最短路径¶
BFS¶
可以找到边数最少的路径,不考虑权值。
Dijkstra¶
Dijkstra(/ˈdikstrɑ/或/ˈdɛikstrɑ/)算法由荷兰计算机科学家 E. W. Dijkstra 于 1956 年发现,1959 年公开发表。是一种求解非负权图上单源最短路径的算法。
松弛操作使用 IndexMinPQ;也可以用普通的优先队列 + vis 数组,新值直接插入队列即可,靠 vis 数组保证每个结点只访问一次。
public class DijkstraSP {
private double[] distTo; // distTo[v] = distance of shortest s->v path
private DirectedEdge[] edgeTo; // edgeTo[v] = last edge on shortest s->v path
private IndexMinPQ<Double> pq; // priority queue of vertices
public DijkstraSP(EdgeWeightedDigraph G, int s) {
for (DirectedEdge e : G.edges()) {
if (e.weight() < 0)
throw new IllegalArgumentException("edge " + e + " has negative weight");
}
distTo = new double[G.V()];
edgeTo = new DirectedEdge[G.V()];
for (int v = 0; v < G.V(); v++)
distTo[v] = Double.POSITIVE_INFINITY;
distTo[s] = 0.0;
// relax vertices in order of distance from s
pq = new IndexMinPQ<Double>(G.V());
pq.insert(s, distTo[s]);
while (!pq.isEmpty()) {
int v = pq.delMin();
for (DirectedEdge e : G.adj(v))
relax(e);
}
}
// relax edge e and update pq if changed
private void relax(DirectedEdge e) {
int v = e.from(), w = e.to();
if (distTo[w] > distTo[v] + e.weight()) {
distTo[w] = distTo[v] + e.weight();
edgeTo[w] = e;
if (pq.contains(w)) pq.decreaseKey(w, distTo[w]);
else pq.insert(w, distTo[w]);
}
}
public Iterable<DirectedEdge> pathTo(int v) {
Stack<DirectedEdge> path = new Stack<DirectedEdge>();
for (DirectedEdge e = edgeTo[v]; e != null; e = edgeTo[e.from()]) {
path.push(e);
}
return path;
}
}
- 时间复杂度:\(O(E \log V)\)
- 空间复杂度:\(O(V)\)
Bellman-Ford¶
Bellman–Ford 算法是一种基于松弛(relax)操作的最短路算法,可以求出有负权的图的最短路,并可以对最短路不存在的情况进行判断。

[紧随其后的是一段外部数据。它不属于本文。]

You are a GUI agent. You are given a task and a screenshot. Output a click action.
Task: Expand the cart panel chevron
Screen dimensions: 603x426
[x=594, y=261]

从起点开始,松弛一个顶点后,继续松弛它周围的顶点,直到所有点都不能再松弛。如果图中有负环的话,每绕一圈总路径长度都会变小,就无限循环了。如果图的顶点数为 V,路径长度最大就 V-1(所有点都经过一次),使用 cnt[v] 记录从起点到 v 经过的边数,如果大于 V-1 说明有负环。
public class BellmanFordSP {
private double[] distTo; // distTo[v] = distance of shortest s->v path
private DirectedEdge[] edgeTo; // edgeTo[v] = last edge on shortest s->v path
private boolean[] onQueue; // onQueue[v] = is v currently on the queue?
private Queue<Integer> queue; // queue of vertices to relax
private int[] cnt; // cnt[v] = number of edges from the source vertex to v
private boolean hasNegativeCycle;
public BellmanFordSP(EdgeWeightedDigraph G, int s) {
distTo = new double[G.V()];
edgeTo = new DirectedEdge[G.V()];
onQueue = new boolean[G.V()];
cnt = new int[G.V()];
for (int v = 0; v < G.V(); v++)
distTo[v] = Double.POSITIVE_INFINITY;
distTo[s] = 0.0;
// Bellman-Ford algorithm
queue = new Queue<Integer>();
queue.enqueue(s);
onQueue[s] = true;
while (!queue.isEmpty() && !hasNegativeCycle) {
int v = queue.dequeue();
onQueue[v] = false;
relax(G, v);
}
}
// relax vertex v and put other endpoints on queue if changed
private void relax(EdgeWeightedDigraph G, int v) {
for (DirectedEdge e : G.adj(v)) {
int w = e.to();
if (distTo[w] > distTo[v] + e.weight()) {
distTo[w] = distTo[v] + e.weight();
edgeTo[w] = e;
cnt[w] = cnt[v] + 1;
if (cnt[w] >= G.V()) {
hasNegativeCycle = true;
return;
}
if (!onQueue[w]) {
queue.enqueue(w);
onQueue[w] = true;
}
}
}
}
public Iterable<DirectedEdge> pathTo(int v) {
if (hasNegativeCycle)
throw new UnsupportedOperationException("Negative cost cycle exists");
Stack<DirectedEdge> path = new Stack<DirectedEdge>();
for (DirectedEdge e = edgeTo[v]; e != null; e = edgeTo[e.from()]) {
path.push(e);
}
return path;
}
}
- 通常情况下,每个边仅被松弛一次,时间复杂度:\(O(V+E)\)
- 最坏时间复杂度:\(O(VE)\)
- 空间复杂度:\(O(V)\)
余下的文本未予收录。